Jörg-Peter Weigle: Seit zwanzig Jahren beschäftige ich mich intensiv mit der Weiterbildung junger Dirigenten, unter anderem als erster Vorsitzender des Beirats für das Dirigentenforum des Deutschen Musikrats, wo ich auch an der Integration der Chordirigenten in das Programm beteiligt war. Und dabei fiel mir auf, dass nur wenige der Chordirigenten ihrem Beruf in einer festen Anstellung nachgehen, der größte Teil von ihnen ist freischaffend tätig. Auch wurden die wenigsten in einem grundständigen Studium ausgebildet, sondern haben Chorleitung höchstens als Zweit- oder Nebenfach studiert. Dabei sind Chordirigenten wesentliche Kulturträger unserer Gesellschaft! Hier gibt es also in der Ausbildungssituation einen Missstand, auf den wir mit dem Weiterbildungsmaster antworten. Am liebsten wäre mir natürlich, wenn es genügend grundständige Studiengänge für Chorleitung gäbe, dann bräuchten wir einen solchen Weiterbildungsmaster gar nicht anbieten.

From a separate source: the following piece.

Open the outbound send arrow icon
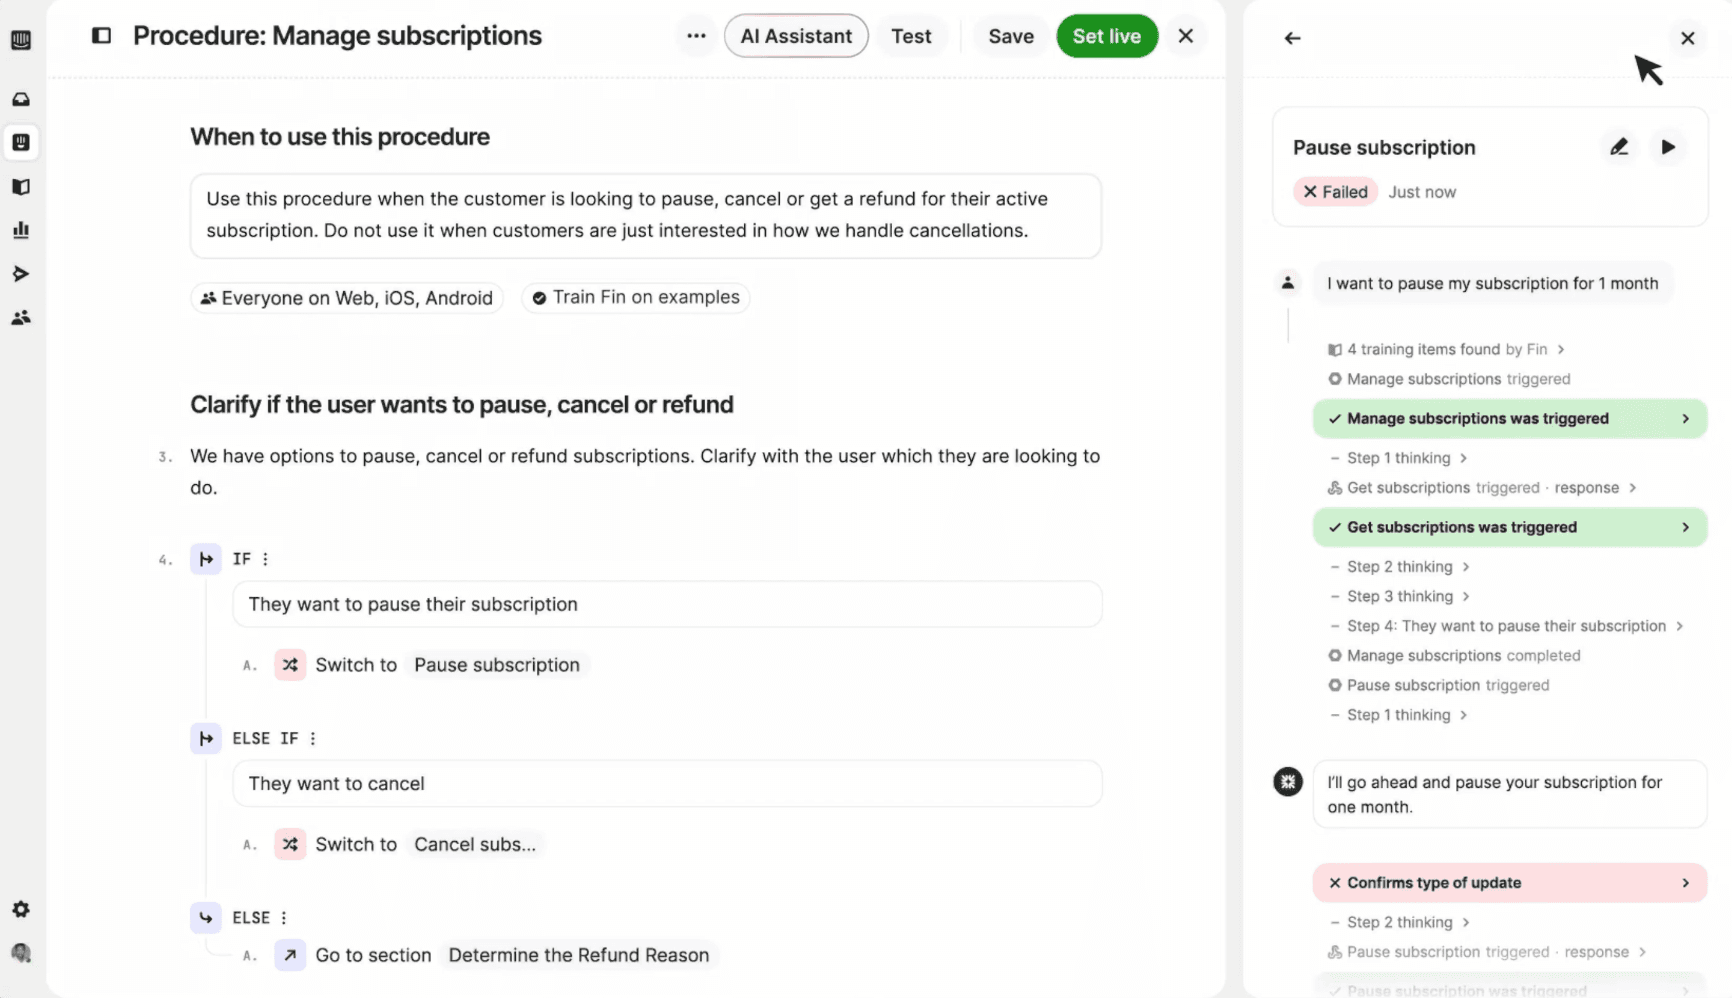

nmz: Woran liegt es denn Ihrer Ansicht nach, dass es an grundständiger Ausbildung für Chordirigenten mangelt?

Weigle: Ein Grund ist sicherlich, dass diese in Deutschland gegenüber ihren Kollegen von den Orchestern oft das Ansehen von Dirigenten zweiten Grades haben – anstatt sie als Spezialisten zu sehen. In anderen Ländern wie England, Schweden oder Holland wird zwischen Orchester- und Chordirigenten kein großer Unterschied gemacht – bei uns werden letztere dagegen oft abschätzig als Chorleiter bezeichnet.

nmz: Sie kündigen den Studiengang seit Mitte September an – wie ist die Resonanz?

Weigle: Erstaunlich groß! Vor allem bin ich positiv überrascht, dass ich Rückmeldungen aus ganz Deutschland bekomme. Das freut mich sehr, denn wir haben uns ja für die Struktur von vier kompakten Arbeitsphasen von je vier Tagen genau aus dem Grund entschieden, möglichst vielen Interessenten die Teilnahme zu ermöglichen. Bislang haben wir nur einen kleinen Flyer produziert sowie unsere eigenen Netzwerke genutzt – wenn wir jetzt noch die größeren Medien nutzen, bin ich mir sicher, dass es ein großes Echo und entsprechend viele Bewerber geben wird.  

nmz: Hierfür nutzen Sie als Multiplikator auch den Deutschen Chorverband, der als Kooperationspartner maßgeblich an der Konzeption des Studienganges mitgewirkt hat. Wie kam es zu dieser eher ungewöhnlichen Zusammenarbeit von Hochschule und Laienverband?

Weigle: Wir wussten von Anfang an, dass wir diesen Studiengang mit einem Partner aus der Chorszene machen wollen – und der DCV war sowohl personell als auch von seiner Ausstrahlung und Philosophie her einfach der erste logische Ansprechpartner. Als ich dort dann auf offene Ohren für die Idee gestoßen bin, haben wir uns zunächst über bereits bestehende Ausbildungsstrukturen für Chordirigenten ausgetauscht. Denn wir wollten auf keinen Fall bereits bestehende Angebote verdoppeln, sondern diese sinnvoll ergänzen. Weiterbildungsangebote für Chordirigenten in Form von Seminaren etwa an den Bundes- und Landesmusikakademien gibt es schließlich schon viele. Was aber bislang fehlte, ist die professionelle Weiterbildung in Form eines Studiums. Wenn man die Weiterbildungsstruktur für Chordirigenten in Deutschland als Pyramide sieht, fehlte dieser bislang gewissermaßen die Spitze – und genau dort sehen wir uns mit dem Weiterbildungsmaster.    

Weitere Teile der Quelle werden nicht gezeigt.